Likewise, more positive changes have often come from disaster. The Spanish flu of 1918-19 was interwoven with the year of revolutions which overthrew the German empire, ended World War One and shook the Western world. (Some) women’s suffrage soon followed. The welfare state was forged in the fires of World War Two.

It’s impossible to politicise a crisis, because there is nothing more political than how a human society navigates its way through a disaster.

Politics as performance

All the establishment snark is possible because of how we’ve come to understand what politics is. It should be the way we mediate the web of relationships and power structures that make up our society.

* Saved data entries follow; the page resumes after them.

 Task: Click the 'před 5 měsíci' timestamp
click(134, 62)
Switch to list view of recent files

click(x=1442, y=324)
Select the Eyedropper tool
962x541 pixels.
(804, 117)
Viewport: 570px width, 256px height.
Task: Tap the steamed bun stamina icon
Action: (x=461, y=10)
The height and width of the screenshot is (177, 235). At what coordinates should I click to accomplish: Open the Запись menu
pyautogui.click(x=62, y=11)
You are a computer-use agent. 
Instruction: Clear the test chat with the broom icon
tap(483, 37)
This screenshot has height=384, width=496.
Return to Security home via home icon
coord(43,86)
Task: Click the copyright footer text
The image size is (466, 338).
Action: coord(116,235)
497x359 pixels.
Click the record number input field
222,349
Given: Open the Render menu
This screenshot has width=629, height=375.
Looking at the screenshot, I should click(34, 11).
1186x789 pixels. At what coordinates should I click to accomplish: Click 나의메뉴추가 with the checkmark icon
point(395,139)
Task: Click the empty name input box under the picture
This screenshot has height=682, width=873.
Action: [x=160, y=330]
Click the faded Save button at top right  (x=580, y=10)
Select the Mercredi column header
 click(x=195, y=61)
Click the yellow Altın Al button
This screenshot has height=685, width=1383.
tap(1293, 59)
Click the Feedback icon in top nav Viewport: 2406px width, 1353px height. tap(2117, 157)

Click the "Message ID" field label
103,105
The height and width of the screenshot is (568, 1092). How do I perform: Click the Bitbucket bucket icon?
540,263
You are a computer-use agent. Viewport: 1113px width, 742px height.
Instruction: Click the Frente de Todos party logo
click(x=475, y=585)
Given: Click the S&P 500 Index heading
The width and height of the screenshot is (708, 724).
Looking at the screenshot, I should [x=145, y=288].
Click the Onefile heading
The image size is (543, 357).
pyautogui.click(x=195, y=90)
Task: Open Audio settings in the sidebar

It should be a social process, part of all of our lives, like family relationships or friendships, only on a bigger, more formalised scale.

If you talk to people about politics, though – in the UK, or in Hungary, Slovakia, Ukraine and Czechia, where I spent last month interviewing people – you find that, for the vast majority, it has very little to do with them.

“It’s a big theatre,” one woman said to me in the mountain town of Poprad, eastern Slovakia; “a big circus”, said another. I spoke to hundreds of strangers in the street about politics in their respective countries, and the language of performance – bad performance – was common.

And if it’s performance, then people see themselves not as participants, but as the audience.

“You should speak to people in Bratislava [the capital],” said one man in eastern Slovakia. “That’s where politics happens.” In the eastern Hungarian city of Nyínghaza, two separate men asked: “What are you doing here?” “You should go to Budapest, ask people there,” one of them explained.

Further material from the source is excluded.